Goal of the exercise: Put every line of the items below into a numbered list, leaving out any blank lines.

Stored items from a collection
-*-

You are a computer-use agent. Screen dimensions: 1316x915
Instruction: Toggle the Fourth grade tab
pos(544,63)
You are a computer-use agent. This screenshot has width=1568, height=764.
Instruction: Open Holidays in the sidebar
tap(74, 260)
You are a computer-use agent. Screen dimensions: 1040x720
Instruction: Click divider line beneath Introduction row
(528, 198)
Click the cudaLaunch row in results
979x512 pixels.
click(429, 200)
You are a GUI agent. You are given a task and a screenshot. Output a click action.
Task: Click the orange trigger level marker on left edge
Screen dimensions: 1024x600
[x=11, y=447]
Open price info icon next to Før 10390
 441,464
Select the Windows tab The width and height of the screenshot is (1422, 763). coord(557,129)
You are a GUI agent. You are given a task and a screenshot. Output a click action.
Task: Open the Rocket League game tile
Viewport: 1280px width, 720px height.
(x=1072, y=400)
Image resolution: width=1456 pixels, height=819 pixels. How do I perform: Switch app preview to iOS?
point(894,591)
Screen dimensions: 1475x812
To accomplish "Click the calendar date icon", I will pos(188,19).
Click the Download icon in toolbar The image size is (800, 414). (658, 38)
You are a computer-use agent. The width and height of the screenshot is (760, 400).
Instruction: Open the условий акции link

-*-

Written response:
1. You are a computer-use agent. Screen dimensions: 1316x915
2. Instruction: Toggle the Fourth grade tab
3. pos(544,63)
4. You are a computer-use agent. This screenshot has width=1568, height=764.
5. Instruction: Open Holidays in the sidebar
6. tap(74, 260)
7. You are a computer-use agent. Screen dimensions: 1040x720
8. Instruction: Click divider line beneath Introduction row
9. (528, 198)
10. Click the cudaLaunch row in results
11. 979x512 pixels.
12. click(429, 200)
13. You are a GUI agent. You are given a task and a screenshot. Output a click action.
14. Task: Click the orange trigger level marker on left edge
15. Screen dimensions: 1024x600
16. [x=11, y=447]
17. Open price info icon next to Før 10390
18.  441,464
19. Select the Windows tab The width and height of the screenshot is (1422, 763). coord(557,129)
20. You are a GUI agent. You are given a task and a screenshot. Output a click action.
21. Task: Open the Rocket League game tile
22. Viewport: 1280px width, 720px height.
23. (x=1072, y=400)
24. Image resolution: width=1456 pixels, height=819 pixels. How do I perform: Switch app preview to iOS?
25. point(894,591)
26. Screen dimensions: 1475x812
27. To accomplish "Click the calendar date icon", I will pos(188,19).
28. Click the Download icon in toolbar The image size is (800, 414). (658, 38)
29. You are a computer-use agent. The width and height of the screenshot is (760, 400).
30. Instruction: Open the условий акции link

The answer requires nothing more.